His lip curls and he clicks his tongue. “Don’t remind me. I don’t like thinking I’m like them. I’m not going to use my powers to hurt and control people.”
“Absolutely. What’s the point in having power if you can’t help people?” The words flow from my tongue like quicksilver but I don’t believe them. I don’t care about helping people, not truly, I like being around them and seeing them value me after so many years of being nobody, but I am going to ascend. That doesn’t include others. If they are with me then that is wonderful, but I won’t stay behind to help others if it stops me from achieving my dreams of heaven.
I stuff the tools and odds and ends into my pack and look around the rest of the room; it’s the same aesthetic as outside. Wooden walls of interwoven branches and the drooping flowers and glowing slugs. I wait for the moment to come.
“Maybe they won’t pull us into cocoons this time.” I roll my eyes at Heric’s words as they herald the moment that the wrappings begin. I sigh, lock eyes with him as the cocoon wraps up the last of my body and swamps me in comforting darkness.
Do you believe your will to be stronger than others, Pik? Is it will that makes you more? Ambition? You have come so far, your body and mind are honed beyond your level of advancement and that is an enigma in itself. But what is it about you that can be more than the others?
I float in the darkness and listen to the architect’s rambling; it seems more real each time I encounter it. It muses.
There is much that we hope for in you, Pik. You are not the boldest, not the strongest, not the most rapid in your ascent. But there is something else beneath it all that we cannot quantify.
Well you have listened to our guidance and you should continue this if you are to blossom into that which you must be. It is more important than you know. Do not fall aside before you realise your potential, be selfish, be mindful, find your centre and connect with the world about you. You’re almost there. Keep your faith in the flesh and banish thoughts of the seeds.

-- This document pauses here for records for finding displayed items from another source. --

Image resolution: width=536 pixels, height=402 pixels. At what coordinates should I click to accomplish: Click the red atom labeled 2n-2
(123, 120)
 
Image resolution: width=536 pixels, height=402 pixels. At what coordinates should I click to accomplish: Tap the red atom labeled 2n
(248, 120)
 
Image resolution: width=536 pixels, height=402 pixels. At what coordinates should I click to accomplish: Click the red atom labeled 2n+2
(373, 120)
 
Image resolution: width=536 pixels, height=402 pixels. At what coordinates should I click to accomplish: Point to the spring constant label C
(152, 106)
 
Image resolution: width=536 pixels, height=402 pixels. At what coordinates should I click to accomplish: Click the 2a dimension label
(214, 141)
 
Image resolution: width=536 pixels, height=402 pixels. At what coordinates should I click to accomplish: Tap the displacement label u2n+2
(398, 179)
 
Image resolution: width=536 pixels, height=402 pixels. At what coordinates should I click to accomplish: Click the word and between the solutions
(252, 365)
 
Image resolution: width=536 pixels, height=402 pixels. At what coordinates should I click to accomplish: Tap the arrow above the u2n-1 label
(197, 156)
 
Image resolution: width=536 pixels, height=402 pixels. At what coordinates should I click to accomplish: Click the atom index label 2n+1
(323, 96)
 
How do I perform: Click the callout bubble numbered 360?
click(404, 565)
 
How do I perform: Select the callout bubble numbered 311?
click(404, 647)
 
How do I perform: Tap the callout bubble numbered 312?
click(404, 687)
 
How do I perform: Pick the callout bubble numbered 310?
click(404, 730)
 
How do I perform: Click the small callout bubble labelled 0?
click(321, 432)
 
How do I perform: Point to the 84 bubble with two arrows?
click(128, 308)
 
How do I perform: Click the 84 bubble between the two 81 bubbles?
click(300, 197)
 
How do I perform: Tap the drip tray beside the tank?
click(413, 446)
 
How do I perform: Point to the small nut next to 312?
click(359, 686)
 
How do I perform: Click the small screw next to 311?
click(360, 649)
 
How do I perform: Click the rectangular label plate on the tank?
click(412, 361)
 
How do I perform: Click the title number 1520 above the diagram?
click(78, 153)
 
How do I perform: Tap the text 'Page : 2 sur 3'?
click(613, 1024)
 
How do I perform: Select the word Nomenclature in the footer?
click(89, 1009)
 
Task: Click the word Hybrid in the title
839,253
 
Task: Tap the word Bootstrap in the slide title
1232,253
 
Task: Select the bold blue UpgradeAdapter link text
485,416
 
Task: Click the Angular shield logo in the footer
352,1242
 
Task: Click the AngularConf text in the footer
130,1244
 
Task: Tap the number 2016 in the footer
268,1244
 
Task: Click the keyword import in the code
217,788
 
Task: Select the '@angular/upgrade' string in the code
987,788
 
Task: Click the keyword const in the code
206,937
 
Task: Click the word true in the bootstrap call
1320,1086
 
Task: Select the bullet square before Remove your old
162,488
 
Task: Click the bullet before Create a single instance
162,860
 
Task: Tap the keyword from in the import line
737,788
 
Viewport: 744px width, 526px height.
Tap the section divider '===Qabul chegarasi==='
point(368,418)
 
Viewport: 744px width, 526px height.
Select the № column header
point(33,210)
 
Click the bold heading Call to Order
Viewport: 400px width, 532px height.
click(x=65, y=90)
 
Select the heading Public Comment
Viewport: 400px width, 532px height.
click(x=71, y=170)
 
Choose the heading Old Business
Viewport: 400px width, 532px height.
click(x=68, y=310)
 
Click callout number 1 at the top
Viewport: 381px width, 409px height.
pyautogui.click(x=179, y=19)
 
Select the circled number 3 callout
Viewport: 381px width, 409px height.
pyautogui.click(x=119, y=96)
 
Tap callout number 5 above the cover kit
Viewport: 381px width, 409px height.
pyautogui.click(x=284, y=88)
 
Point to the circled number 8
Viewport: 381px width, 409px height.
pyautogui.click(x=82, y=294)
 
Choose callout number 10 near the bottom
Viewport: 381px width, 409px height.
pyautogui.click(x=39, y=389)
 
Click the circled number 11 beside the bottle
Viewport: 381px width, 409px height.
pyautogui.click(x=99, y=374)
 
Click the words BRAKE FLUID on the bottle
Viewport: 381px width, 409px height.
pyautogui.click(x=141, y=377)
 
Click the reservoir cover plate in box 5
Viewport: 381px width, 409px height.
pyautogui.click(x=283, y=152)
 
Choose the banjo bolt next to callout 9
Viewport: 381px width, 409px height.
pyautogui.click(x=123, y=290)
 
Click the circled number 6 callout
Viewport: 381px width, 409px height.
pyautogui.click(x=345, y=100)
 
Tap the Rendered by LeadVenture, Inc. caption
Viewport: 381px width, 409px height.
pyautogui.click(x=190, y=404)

I had been considering it; the temptation to take a seed like Heric had and force through my transformation into a Marked in one sublime transition was so strong that I can taste it at the back of my throat.
“If you’re still watching me, architects, tell me what I can do? How can I advance?” I think for a moment as the silence stretches. “Give me words, let me read so I can teach myself from Aviela’s book. Didn’t you want that for me?”
The silence considers, then the words come from further. You will not benefit from words you did not learn, you are beyond implantation, it is time for evolution. Find faith in the flesh, Pik. Find yourself and become what you are needed to be.